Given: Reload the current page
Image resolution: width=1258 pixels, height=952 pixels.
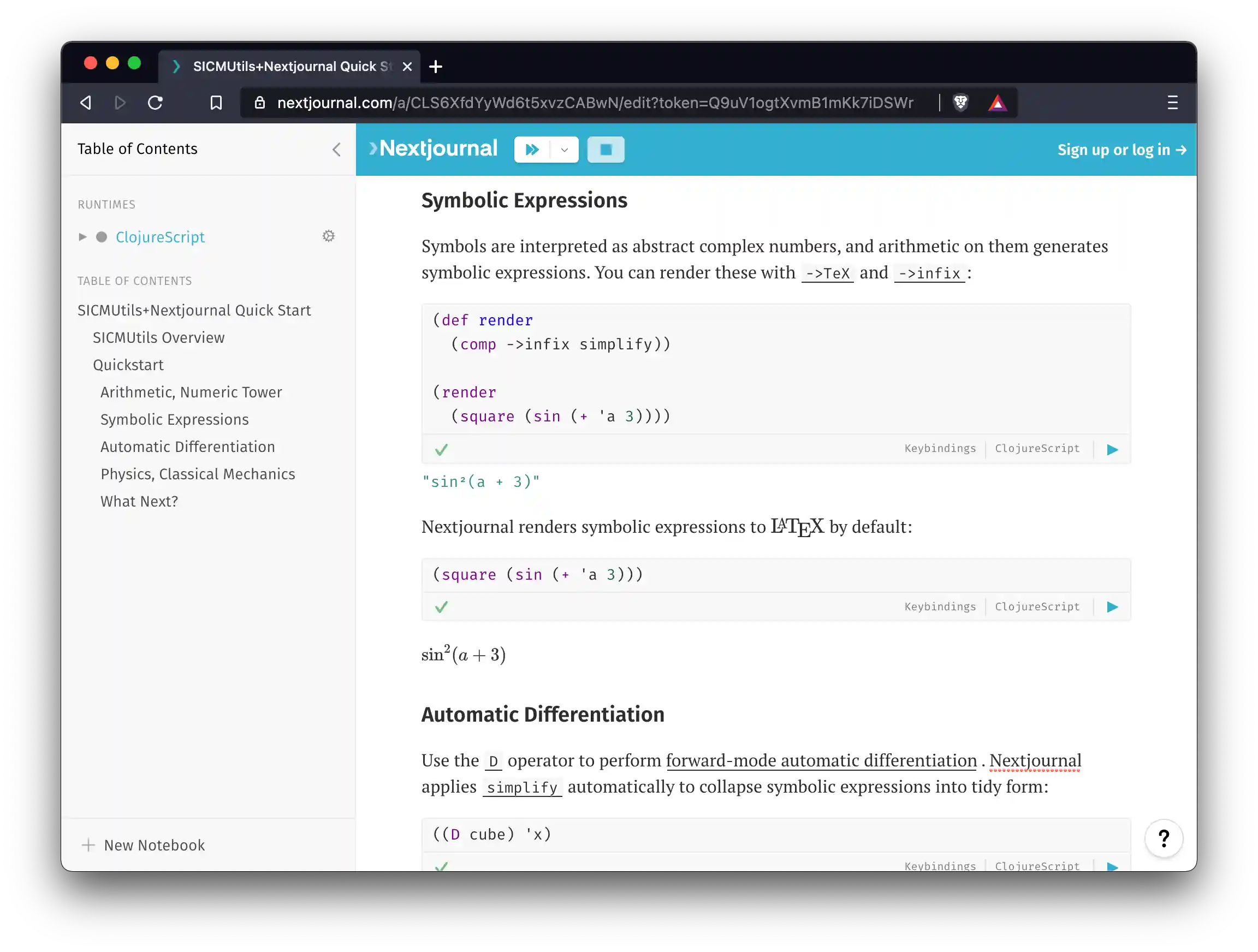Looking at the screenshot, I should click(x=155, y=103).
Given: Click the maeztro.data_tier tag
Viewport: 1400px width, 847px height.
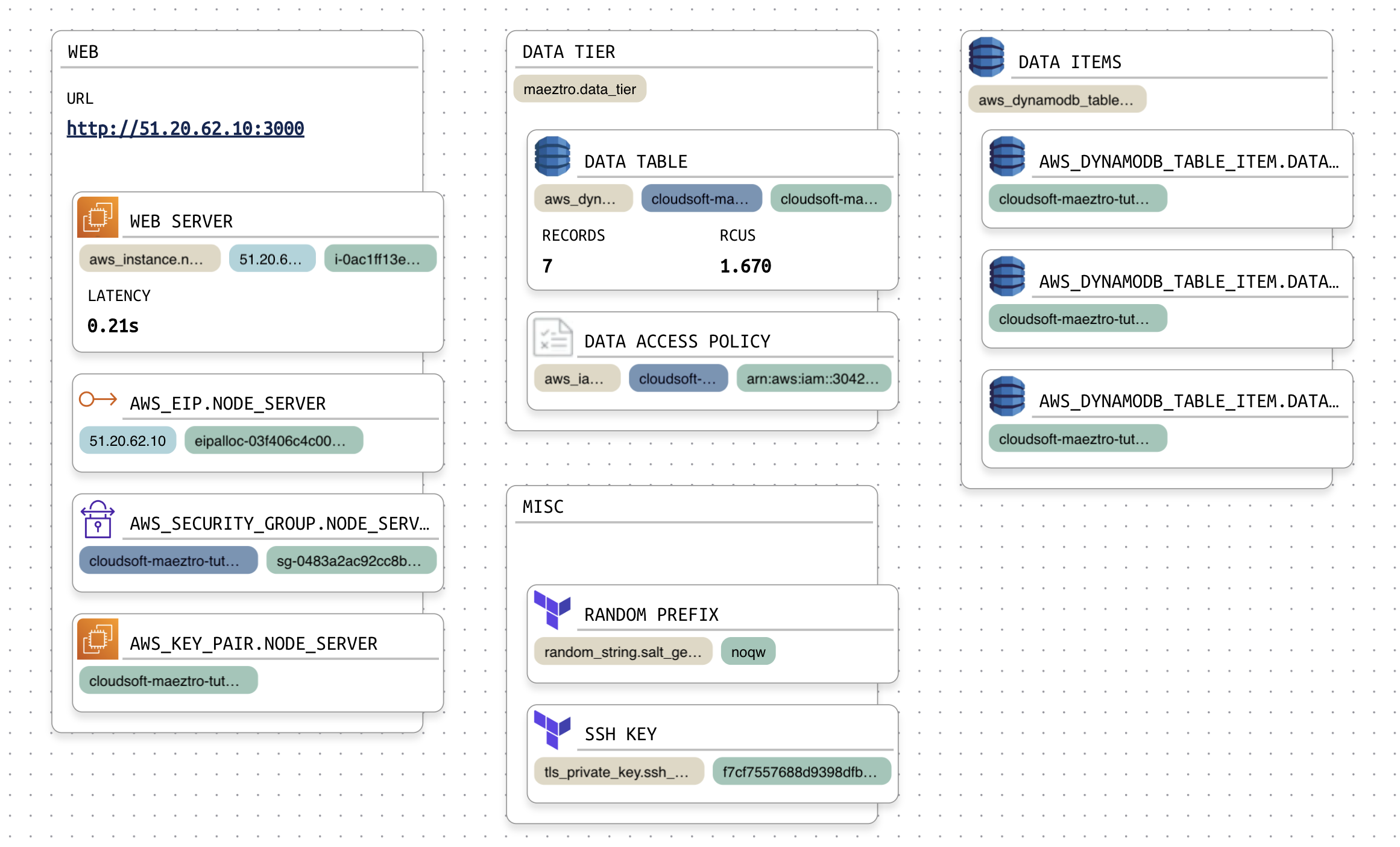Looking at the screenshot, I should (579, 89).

### What to do
Leaving out the pictures, transcribe the material above exactly.

### Exercise answer
Given: Reload the current page
Image resolution: width=1258 pixels, height=952 pixels.
Looking at the screenshot, I should click(x=155, y=103).
Given: Click the maeztro.data_tier tag
Viewport: 1400px width, 847px height.
Looking at the screenshot, I should (579, 89).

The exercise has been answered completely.